先程、周囲の獣民達が動揺したのはタケ婆がバルを本当の孫のように溺愛していたのを知っていたからである。バルの存在を獣人族に認めさせたのは、他の誰でもないタケ婆だったのだから。


「…ヌシがワシらを裏切ったことに変わりはにゃい。しかしじゃ、一時にょ感情で死を弄ぶ行為は、ケダモノにも劣る暴挙じゃ。にゃから、今回は大人しく引いてやる。」


「タケ婆…。」


「勇姿達よ、宴は御開きじゃ!! 其処な臆病族にゃぞ、いつでも叩けようぞ。今は血気を保ちつつ、次の機会に備えるにょじゃ!」


タケ婆はそれだけ言い残すと、呆然と見つめる面々を残して、早々に去っていく。

年齢を感じさせる、おぼつかない足取りで去って行く義母の背中を、ただ見守ることしか出来ないバル。追いかけて背負いたい、手足に成りたい。そんな小さな願いは一蹴されてしまうだろう。タケ婆の頑固さを一番知っているのはバルなのだから。


「帰るか…。」


誰かが呟いた一言で、集まっていた獣民達もポツポツと帰って行く。

残された四人の衛兵は安堵のため息をつく。余程恐ろしかったのか、出っ歯の衛兵は鼻血を垂らしながら膝から崩れ落ち、涙を流して気のない笑顔を浮かべている。

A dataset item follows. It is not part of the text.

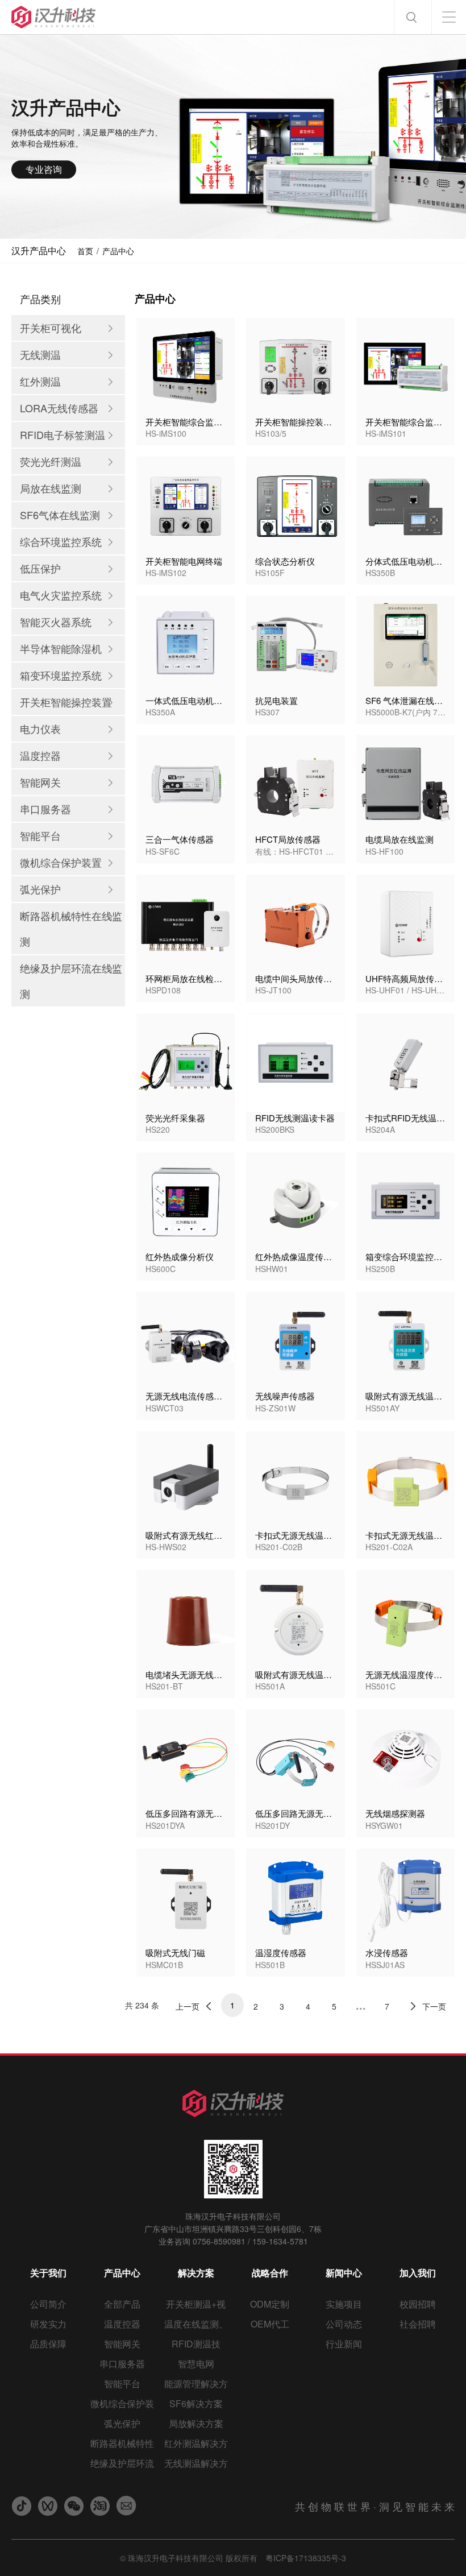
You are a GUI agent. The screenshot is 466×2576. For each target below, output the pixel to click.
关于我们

「お前さん達、大丈夫だったかぁよ? 一体何があったんだぁ?」


バルは笑顔を浮かべて、未だ青ざめたままの四人に近付いていく。


「寄るな、半獣!! ケモノ臭さが移るだろうが!!」


バルが差し出した手に触れることなく、むしろその空間を避けるようにして衛兵達は帰っていった。


「…。」


バルは宙を漂う手を握り締め、仕事場に向かってトボトボ歩き出す。


大丈夫、俺にはジルがいる。仕事仲間のセリムがいる。少しずつで良い。少しずつ進んで行けばそれで良いんだ。


人生で何度繰り返したかわからない言葉。義母のタケ婆から教わった言葉。そんな言葉に身体を預け、バルはトボトボ歩いて行った。







そんな早朝の騒乱を一部始終を見ていた者がいた。

全身が汚れてわからないが、白地に黒ジマのキバである。


「…何か大変だな。…ん? 何が大変何だ?」


自問自答して首を傾げながら、キバは家へと戻る。

家の中にはミミを抱き枕のようにギュッと抱き締めているセロが、スヤスヤ寝息で眠っていた。


「くっ…。この変態野郎がぁぁ!! ローリングヒールドロップ!!」


「ぐぇっ!!」


前方かかえ込み宙返りーー通称前宙ーーからの全体重を乗せたカカト落とし。セロのみぞおちにジャストミートしたその技は、キバが初めて自分で編み出した決め技だった。

この後、悶絶するセロを目覚めたミミが優しく介抱したことは言うまでもない。